# INPUT DATA start

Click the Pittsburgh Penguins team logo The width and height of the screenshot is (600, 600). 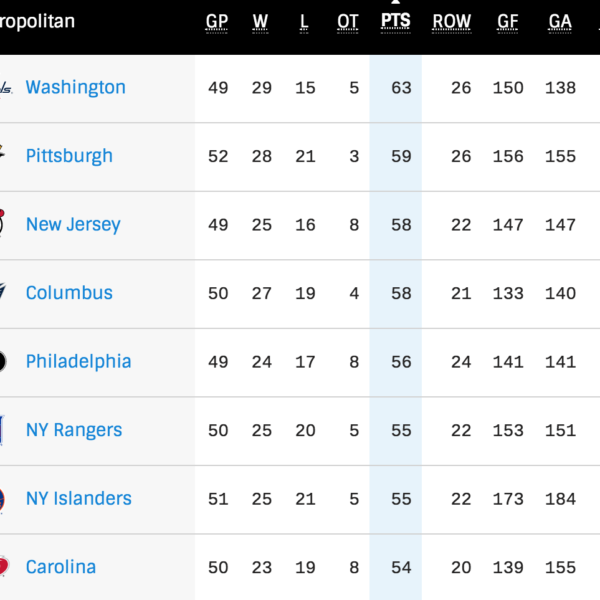click(5, 156)
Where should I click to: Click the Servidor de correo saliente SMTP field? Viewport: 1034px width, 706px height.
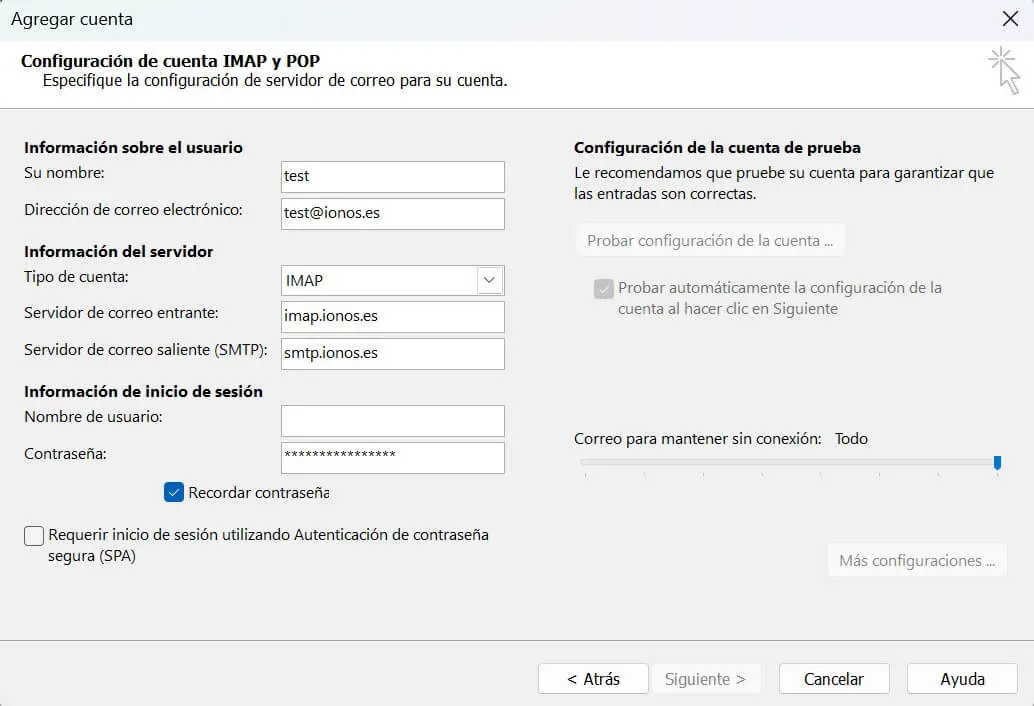coord(392,353)
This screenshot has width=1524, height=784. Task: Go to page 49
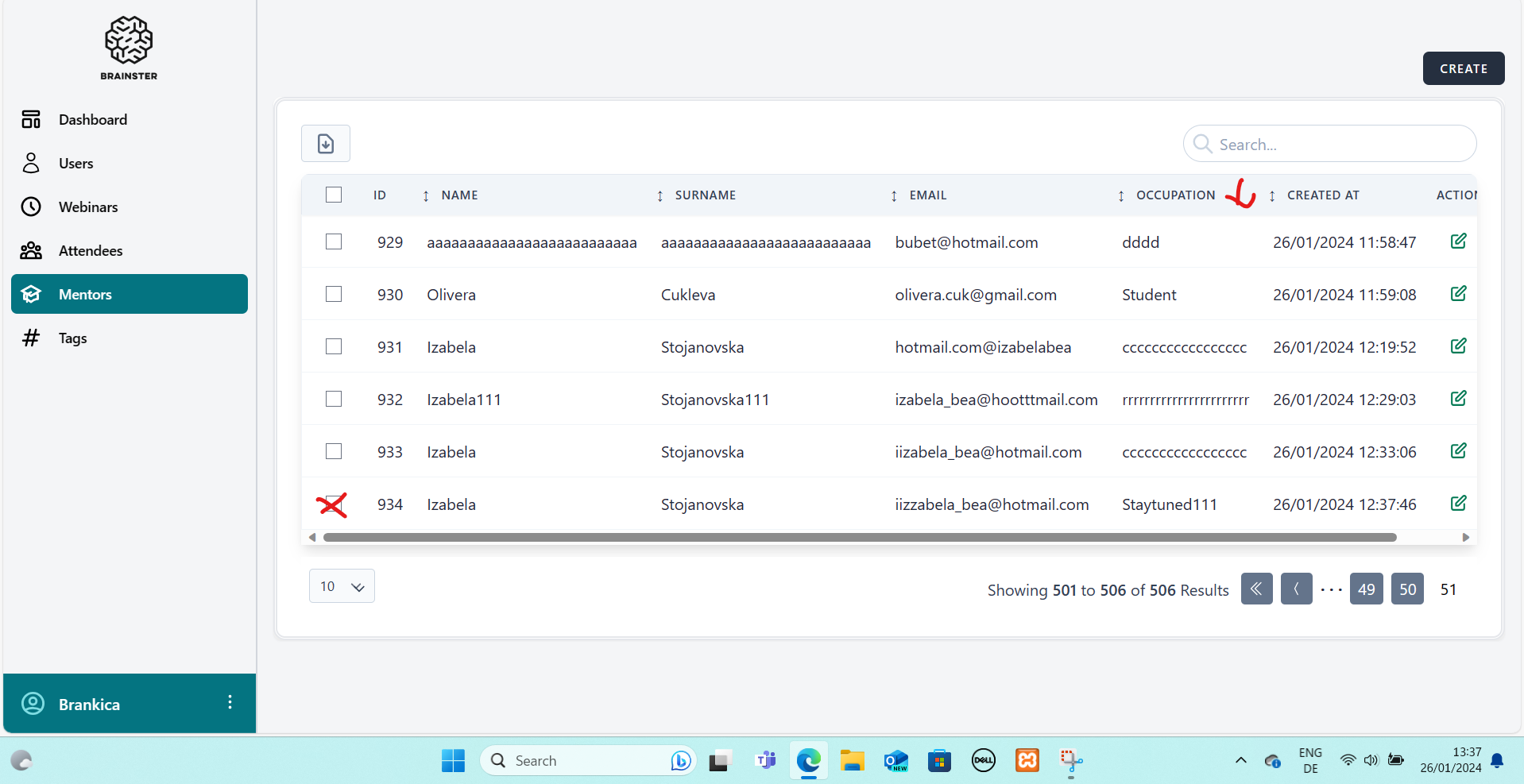1366,589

# INPUT DATA end

→ **WRITTEN PROBLEM**:
Please rewrite the part of the listing from the line containing "Where should I" through the end of the listing, with both ends included and the requests kept. Offset every answer coordinate by adding 51, and leave the pictures out.

→ **CORRECT OUTPUT**:
Where should I click to: Click the Servidor de correo saliente SMTP field? Viewport: 1034px width, 706px height.
coord(443,404)
This screenshot has width=1524, height=784. Task: Go to page 49
1417,640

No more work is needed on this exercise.